Conformément aux dispositions du Statut de Rome, ce retrait n’entrera en vigueur qu’un an après sa notification. Durant cette période transitoire, le Niger reste juridiquement tenu de coopérer avec la Cour pénale internationale.
« Une lettre a été envoyée à New York et le secrétaire général des Nations unies a pris acte, le 22 juin 2026, de la décision de Niamey. Le retrait sera effectif dans un an», précise RFI.

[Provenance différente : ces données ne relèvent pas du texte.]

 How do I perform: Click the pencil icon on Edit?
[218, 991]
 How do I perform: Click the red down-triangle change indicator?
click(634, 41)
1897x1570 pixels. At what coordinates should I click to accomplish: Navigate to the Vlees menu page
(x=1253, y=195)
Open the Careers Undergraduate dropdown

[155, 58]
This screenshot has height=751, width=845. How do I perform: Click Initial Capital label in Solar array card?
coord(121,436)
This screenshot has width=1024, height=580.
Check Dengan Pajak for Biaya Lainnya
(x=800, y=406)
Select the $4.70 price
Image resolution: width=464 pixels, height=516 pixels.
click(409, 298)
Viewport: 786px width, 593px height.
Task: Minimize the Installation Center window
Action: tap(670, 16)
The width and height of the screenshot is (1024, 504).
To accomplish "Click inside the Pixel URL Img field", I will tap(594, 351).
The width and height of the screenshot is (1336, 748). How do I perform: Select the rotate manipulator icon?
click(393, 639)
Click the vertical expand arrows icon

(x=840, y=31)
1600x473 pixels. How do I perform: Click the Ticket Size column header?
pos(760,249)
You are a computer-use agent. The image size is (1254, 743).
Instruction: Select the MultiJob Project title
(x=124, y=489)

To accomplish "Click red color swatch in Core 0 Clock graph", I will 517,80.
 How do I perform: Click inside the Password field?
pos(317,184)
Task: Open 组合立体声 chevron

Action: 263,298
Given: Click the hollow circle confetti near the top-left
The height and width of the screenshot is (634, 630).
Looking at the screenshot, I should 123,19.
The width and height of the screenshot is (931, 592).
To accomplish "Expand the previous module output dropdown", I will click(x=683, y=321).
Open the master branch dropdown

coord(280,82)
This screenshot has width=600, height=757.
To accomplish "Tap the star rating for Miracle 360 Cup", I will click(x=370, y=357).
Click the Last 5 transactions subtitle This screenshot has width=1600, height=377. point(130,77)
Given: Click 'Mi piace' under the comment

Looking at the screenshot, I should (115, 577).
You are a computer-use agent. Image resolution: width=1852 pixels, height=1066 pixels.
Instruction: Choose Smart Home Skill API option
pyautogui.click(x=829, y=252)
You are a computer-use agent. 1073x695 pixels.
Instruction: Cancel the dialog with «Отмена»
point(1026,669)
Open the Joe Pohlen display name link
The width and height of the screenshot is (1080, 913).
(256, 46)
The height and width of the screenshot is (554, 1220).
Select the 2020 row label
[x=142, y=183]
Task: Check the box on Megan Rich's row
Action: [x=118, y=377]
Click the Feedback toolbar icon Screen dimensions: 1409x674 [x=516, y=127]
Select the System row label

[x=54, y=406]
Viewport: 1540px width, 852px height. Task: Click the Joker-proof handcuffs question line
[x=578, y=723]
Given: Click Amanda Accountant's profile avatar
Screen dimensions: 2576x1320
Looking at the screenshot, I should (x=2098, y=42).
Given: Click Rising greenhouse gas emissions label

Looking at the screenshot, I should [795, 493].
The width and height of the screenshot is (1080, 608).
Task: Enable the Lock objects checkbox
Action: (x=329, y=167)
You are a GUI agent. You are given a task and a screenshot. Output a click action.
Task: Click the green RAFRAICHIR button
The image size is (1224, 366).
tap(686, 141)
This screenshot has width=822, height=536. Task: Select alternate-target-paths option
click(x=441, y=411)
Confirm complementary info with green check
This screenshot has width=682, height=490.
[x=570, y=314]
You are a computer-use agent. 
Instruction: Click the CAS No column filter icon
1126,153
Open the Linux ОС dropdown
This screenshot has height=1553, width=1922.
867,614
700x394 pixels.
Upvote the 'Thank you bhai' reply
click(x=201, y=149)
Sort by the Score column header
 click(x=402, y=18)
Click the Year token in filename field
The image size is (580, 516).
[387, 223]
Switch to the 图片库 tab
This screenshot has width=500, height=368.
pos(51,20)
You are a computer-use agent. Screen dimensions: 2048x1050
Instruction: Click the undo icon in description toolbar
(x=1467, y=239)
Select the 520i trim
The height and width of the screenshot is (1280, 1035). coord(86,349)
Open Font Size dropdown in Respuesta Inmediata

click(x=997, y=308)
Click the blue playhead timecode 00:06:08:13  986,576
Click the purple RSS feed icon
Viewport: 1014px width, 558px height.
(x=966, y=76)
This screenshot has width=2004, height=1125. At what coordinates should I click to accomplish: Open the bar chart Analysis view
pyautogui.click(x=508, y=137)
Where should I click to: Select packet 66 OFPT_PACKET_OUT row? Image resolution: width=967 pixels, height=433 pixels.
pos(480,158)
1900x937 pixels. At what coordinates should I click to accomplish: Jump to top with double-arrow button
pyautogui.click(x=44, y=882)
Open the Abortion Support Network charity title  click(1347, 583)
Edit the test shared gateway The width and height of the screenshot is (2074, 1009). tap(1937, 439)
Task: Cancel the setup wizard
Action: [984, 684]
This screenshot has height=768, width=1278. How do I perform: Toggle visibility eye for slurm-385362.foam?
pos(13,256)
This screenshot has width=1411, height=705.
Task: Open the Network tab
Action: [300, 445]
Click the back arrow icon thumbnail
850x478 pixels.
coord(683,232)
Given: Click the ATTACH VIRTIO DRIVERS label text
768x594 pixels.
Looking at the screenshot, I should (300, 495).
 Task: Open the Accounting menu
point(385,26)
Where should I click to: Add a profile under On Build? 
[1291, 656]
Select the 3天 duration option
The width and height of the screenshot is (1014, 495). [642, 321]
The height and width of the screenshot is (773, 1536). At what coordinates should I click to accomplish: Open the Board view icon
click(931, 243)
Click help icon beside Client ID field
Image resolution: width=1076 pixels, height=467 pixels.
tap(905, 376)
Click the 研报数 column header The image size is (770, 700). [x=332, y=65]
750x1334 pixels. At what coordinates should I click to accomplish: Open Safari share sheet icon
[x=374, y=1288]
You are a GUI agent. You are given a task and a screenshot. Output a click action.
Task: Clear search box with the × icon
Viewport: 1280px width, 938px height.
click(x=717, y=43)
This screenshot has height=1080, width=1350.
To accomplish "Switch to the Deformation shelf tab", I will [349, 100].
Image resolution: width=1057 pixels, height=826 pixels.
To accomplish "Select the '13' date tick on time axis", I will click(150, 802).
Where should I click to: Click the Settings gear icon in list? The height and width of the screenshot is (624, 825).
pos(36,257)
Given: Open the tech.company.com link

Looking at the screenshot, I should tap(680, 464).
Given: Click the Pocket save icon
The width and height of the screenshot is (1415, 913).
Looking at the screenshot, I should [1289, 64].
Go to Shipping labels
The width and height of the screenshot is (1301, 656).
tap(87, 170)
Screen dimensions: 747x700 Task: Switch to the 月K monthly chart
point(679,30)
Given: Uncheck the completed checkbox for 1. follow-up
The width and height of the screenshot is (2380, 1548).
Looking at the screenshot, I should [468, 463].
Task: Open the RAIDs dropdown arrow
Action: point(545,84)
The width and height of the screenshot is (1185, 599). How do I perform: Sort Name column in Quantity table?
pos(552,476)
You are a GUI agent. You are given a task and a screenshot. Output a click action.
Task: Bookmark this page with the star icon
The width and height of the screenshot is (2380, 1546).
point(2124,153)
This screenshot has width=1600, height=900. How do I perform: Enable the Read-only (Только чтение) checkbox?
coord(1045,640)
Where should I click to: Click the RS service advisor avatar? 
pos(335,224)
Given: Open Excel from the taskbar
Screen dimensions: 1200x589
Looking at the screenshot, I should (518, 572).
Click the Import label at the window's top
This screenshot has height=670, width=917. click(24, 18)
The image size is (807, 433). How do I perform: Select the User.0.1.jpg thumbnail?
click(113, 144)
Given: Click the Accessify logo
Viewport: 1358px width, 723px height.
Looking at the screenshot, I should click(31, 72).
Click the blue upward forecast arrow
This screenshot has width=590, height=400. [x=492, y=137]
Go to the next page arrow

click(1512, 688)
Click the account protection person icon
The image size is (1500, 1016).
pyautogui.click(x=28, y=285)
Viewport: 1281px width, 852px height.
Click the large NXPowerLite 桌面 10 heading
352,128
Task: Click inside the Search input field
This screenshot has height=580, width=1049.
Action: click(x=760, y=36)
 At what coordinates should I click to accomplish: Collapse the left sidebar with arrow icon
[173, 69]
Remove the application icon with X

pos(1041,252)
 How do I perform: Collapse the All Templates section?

Cette annonce intervient dans un contexte régional marqué par des tensions diplomatiques autour des institutions internationales. En septembre 2025, l’Alliance des États du Sahel (AES) regroupant le Niger, le Mali et le Burkina Faso, avait évoqué la possibilité d’un retrait coordonné de la juridiction internationale. À ce stade, seul le Niger a formalisé la démarche, tandis que le Mali et le Burkina Faso n’ont pas encore engagé de procédure similaire.
Dans sa correspondance adressée à l’ONU, Niamey justifie sa décision par de vives critiques à l’encontre du fonctionnement de la CPI. Les autorités nigériennes estiment que, malgré les espoirs suscités lors de sa création en matière de justice internationale, la Cour aurait fait l’objet de « détournements et d’instrumentalisations », selon les termes rapportés dans le courrier officiel.